What is Supervised and Unsupervised Learning?
In this article, we’ll explore the basics of two data science approaches and these relationship with machine learning.
Supervised Learning
Supervised learning is a machine learning approach that’s defined by its use of labeled datasets and it’s important to note that the data is labeled. These datasets are designed to train or “supervise” algorithms into classifying data or predicting outcomes accurately.
The goal is to use the inputs to predict the values of the outputs. In supervised learning, the algorithm “learns” from the training dataset by iteratively making predictions on the data and adjusting for the correct answer.
It is called supervised learning because the process of an algorithm learning from the training dataset can be thought of as a teacher supervising the learning process.
Supervised learning can be separated into two types of problems:
Classification: A classification problem is when we predict qualitative outputs. Qualitative variables are typically represented numerically by codes. The easiest case is when there are only two classes or categories, such as “success” or “failure,” “survived” or “died.”

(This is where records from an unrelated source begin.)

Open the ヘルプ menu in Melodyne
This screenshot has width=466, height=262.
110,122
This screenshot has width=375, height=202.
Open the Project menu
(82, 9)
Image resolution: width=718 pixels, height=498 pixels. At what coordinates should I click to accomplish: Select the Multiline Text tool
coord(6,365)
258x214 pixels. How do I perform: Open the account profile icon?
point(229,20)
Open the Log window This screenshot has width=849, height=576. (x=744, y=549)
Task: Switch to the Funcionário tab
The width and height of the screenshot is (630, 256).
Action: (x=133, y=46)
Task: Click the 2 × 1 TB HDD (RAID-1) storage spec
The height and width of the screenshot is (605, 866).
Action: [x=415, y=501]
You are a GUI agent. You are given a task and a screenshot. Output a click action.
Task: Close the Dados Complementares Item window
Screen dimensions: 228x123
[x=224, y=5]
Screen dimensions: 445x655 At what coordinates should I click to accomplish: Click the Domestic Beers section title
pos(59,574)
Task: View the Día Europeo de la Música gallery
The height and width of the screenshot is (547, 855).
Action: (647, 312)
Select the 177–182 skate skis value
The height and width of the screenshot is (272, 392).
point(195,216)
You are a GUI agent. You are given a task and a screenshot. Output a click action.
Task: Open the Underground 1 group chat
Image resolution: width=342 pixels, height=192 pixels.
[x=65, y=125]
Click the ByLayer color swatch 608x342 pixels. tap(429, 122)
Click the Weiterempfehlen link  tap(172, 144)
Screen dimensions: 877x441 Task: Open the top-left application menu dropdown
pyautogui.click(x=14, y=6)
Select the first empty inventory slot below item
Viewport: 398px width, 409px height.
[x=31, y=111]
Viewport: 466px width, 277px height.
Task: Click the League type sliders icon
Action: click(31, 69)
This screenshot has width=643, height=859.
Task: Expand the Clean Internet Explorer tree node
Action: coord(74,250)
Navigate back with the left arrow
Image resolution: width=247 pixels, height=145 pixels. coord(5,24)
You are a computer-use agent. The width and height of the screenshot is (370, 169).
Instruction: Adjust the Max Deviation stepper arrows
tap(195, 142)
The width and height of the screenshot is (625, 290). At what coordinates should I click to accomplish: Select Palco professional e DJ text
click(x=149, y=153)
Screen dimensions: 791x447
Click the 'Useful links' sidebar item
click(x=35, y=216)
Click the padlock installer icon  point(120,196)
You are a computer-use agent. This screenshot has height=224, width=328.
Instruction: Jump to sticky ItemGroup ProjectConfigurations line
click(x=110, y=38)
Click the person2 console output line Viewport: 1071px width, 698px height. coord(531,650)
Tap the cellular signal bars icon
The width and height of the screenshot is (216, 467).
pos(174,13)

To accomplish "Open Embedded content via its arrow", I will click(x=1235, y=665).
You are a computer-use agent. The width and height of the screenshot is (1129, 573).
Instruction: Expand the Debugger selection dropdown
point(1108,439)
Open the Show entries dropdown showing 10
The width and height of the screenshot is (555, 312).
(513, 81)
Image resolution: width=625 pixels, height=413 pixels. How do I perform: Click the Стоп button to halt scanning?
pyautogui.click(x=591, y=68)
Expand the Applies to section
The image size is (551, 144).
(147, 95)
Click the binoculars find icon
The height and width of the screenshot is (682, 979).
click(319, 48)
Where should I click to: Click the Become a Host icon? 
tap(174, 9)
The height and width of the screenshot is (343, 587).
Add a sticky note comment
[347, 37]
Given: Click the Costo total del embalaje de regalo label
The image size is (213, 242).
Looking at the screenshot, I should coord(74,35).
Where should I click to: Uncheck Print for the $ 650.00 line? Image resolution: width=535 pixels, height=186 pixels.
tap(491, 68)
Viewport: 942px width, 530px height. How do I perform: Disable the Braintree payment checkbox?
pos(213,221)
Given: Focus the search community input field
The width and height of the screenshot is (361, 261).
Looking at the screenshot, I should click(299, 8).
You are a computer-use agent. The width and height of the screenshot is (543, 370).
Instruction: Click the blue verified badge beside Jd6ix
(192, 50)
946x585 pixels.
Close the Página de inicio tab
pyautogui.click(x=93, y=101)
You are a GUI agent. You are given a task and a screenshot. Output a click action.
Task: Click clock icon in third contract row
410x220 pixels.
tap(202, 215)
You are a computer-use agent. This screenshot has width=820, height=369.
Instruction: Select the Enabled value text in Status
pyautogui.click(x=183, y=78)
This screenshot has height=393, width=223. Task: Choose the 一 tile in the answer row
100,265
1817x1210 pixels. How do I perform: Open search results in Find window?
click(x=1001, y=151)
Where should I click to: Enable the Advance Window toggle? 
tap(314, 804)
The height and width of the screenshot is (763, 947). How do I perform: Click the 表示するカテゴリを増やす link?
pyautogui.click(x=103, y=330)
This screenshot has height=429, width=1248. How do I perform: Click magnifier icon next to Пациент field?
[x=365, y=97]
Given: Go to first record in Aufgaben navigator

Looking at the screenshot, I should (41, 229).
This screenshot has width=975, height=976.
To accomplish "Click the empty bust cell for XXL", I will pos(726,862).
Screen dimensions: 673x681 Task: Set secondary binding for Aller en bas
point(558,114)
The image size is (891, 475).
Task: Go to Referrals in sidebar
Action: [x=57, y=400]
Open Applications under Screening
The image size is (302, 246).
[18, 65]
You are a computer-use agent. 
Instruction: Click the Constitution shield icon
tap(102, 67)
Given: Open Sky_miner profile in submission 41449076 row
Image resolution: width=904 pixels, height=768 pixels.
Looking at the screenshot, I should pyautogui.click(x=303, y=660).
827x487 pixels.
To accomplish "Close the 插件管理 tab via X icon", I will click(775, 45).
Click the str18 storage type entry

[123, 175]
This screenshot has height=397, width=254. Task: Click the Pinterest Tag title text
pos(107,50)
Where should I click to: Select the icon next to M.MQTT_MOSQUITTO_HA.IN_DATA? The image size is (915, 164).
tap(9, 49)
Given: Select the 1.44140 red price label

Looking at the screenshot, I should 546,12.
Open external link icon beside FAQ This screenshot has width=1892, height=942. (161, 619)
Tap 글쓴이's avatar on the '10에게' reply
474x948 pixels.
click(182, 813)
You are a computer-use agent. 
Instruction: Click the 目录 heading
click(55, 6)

Naive bayes, logistic regression, decision trees and K-nearest neighbors are popular classification algorithms.
Regression: A regression problem is when we predict quantitative outputs. It is commonly used to make projections, such as for sales revenue for a given business.
Linear regression, logistic regression, and polynomial regression are popular regression algorithms.
Unsupervised Learning
Unsupervised learning is a type of algorithm that learns patterns from unlabeled data. The goal for unsupervised learning is to model the underlying structure or distribution in the data in order to learn more about the data.
In the context of unsupervised learning, there is no such direct measure of success. It is difficult to ascertain the validity of inferences drawn from the output of most unsupervised learning algorithms. One must resort to heuristic arguments not only for motivating the algorithms, as is often the case in supervised learning as well, but also for judgments as to the quality of the results. Algorithms are left to their own devises to discover and present the interesting structure in the data.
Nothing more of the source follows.